== Exercice ==
Pourriez-vous reprendre l'article sur la révolution verte au Rwanda juste après sa dernière phrase et en rédiger la suite ?

Rwanda : bilan mitigé pour la révolution verte
Par Fulgence
Niyonagize, Venant Nshimyumurwa
12-10-2012
(Syfia Grands Lacs/Rwanda) La réforme agricole de 2007 au Rwanda a permis d'augmenter fortement la
production globale du pays mais tous les agriculteurs ne s'y retrouvent pas.
Les uns n'arrivent pas à vendre leurs récoltes, d'autres ont aujourd'hui une
alimentation déséquilibrée. Découragés certains passent outre les directives
gouvernementales.
Ces agriculteurs du nord du Rwanda se disent déterminés à ne plus cultiver
de blé car ils n'ont pas vendu leur dernière récolte au prix escompté (420
Frw/kg, 0,8$) : ″Nous l'avons amenée au bureau de la cellule où elle devait
être vendue. Et voilà qu’on nous a demandé, une semaine après de venir la
récupérer faute de client″, se plaignent-ils.
Découragés, ils jurent aujourd'hui de résister aux directives
gouvernementales : ″Nous avons décidé de vendre notre blé à n’importe quel prix
pour l'écouler et cultiver par la suite des plantes qui nous procureront de
l’argent″.
Depuis que le gouvernement rwandais a lancé en 2007 une nouvelle
politique agricole, certaines récoltes devenues très abondantes ne se vendent
pas ou mal. La nouvelle politique a, en effet, régionalisé les cultures et
consolidé les terres afin de cultiver une seule plante sur de grandes étendues.
L'objectif, selon le gouvernement, est ″d’augmenter la production et de faire
passer les paysans d’une agriculture de subsistance à une plus
commerciale".
Intensifier la production
C'est sur ce volet "Intensification et développement des
systèmes de production durable" que le gouvernement a concentré ses
efforts. Il accapare 80% du budget consacré à l'agriculture, qui représente 6%
du budget total de l'État. Aménagement des marais, développement de
l'irrigation, mécanisation et gestion durable des ressources naturelles et
conservation des sols... le chantier est vaste. Ce programme vise à améliorer
la sécurité alimentaire de la population en augmentant la production vivrière.
Les autres 20% du budget servent à la professionnalisation des producteurs et
autres agents économiques et au développement de l’agri-business et de l'horticulture.
Pour atteindre ces objectifs, chaque province doit cultiver ce qui
a été décidé par le ministère de l’Agriculture en fonction des spécificités des
sols et du climat. Les paysans doivent aussi se réunir en coopératives où ils
cultivent ensemble et ont ainsi droit aux semences sélectionnées et intrants
subventionnés (ils ne payent que la moitié du prix).

== Contenu des données ==
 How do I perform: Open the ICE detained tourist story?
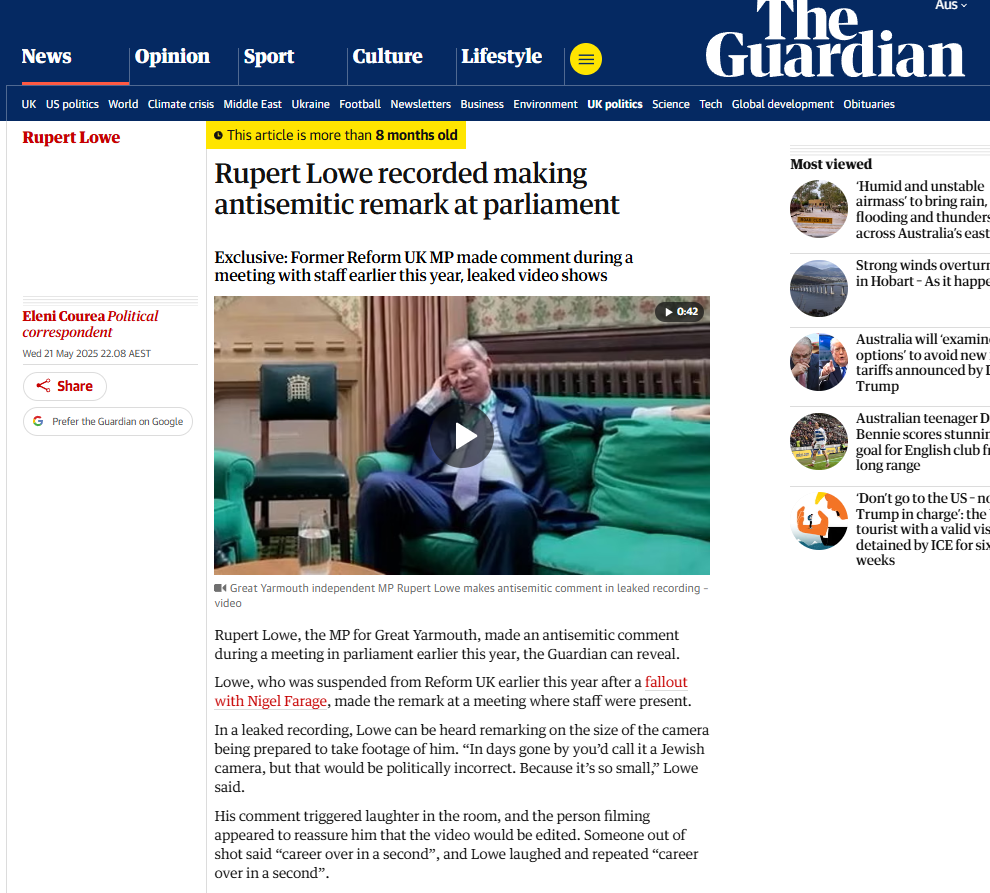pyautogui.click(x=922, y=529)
--
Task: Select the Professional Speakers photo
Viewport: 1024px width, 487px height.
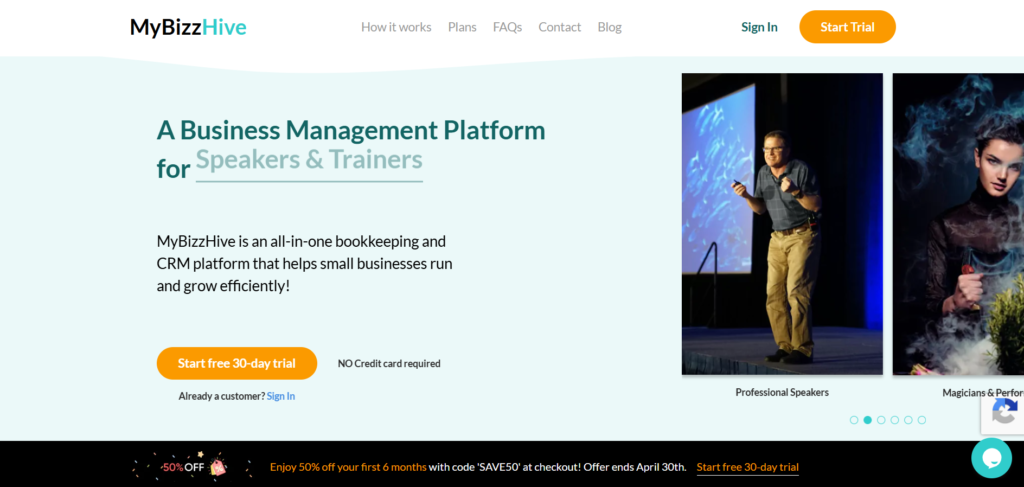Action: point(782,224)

== Réponse à l'exercice ==
"Durant les trois dernières années, grâce au quasi triplement
des récoltes de maïs, de blé, et de manioc, la production agricole nationale a
augmenté d’environ 14% par an, et les problèmes de disettes ne se remarquent
plus", se félicite aujourd'hui Agnès Kalibata, ministre de l’Agriculture.
Déséquilibres alimentaires
Mais certaines de ces productions, comme le maïs et le blé peu
consommés, traînent dans les greniers sans être payées au grand mécontentement
des paysans.
″Il ne suffit pas de dire qu’on adopte telle culture il faut aussi
expliquer aux simples gens pourquoi cette culture et non celle-là″, note un
cultivateur de Kinigi à Musanze. Celui-ci a du mal à comprendre pourquoi la
culture du sorgho, qui leur rapportait de l'argent depuis des années et évitait
la malnutrition dans la famille, a été supprimée. Depuis lors le sorgho est
devenu rare et cher (350 Frw(1/2$) contre 200 Frw) et dans certains cabarets,
les bières sont devenues d'étranges et dangereuses mixtures : ″umurahanyoni,
une bière frelatée composée d'un mélange du sorgho, d’engrais, d'alcools forts,
remplace la bière de banane et enivre à mourir ici″, dit Ujeneza Aloys du
centre de Gitare à Burera au Nord.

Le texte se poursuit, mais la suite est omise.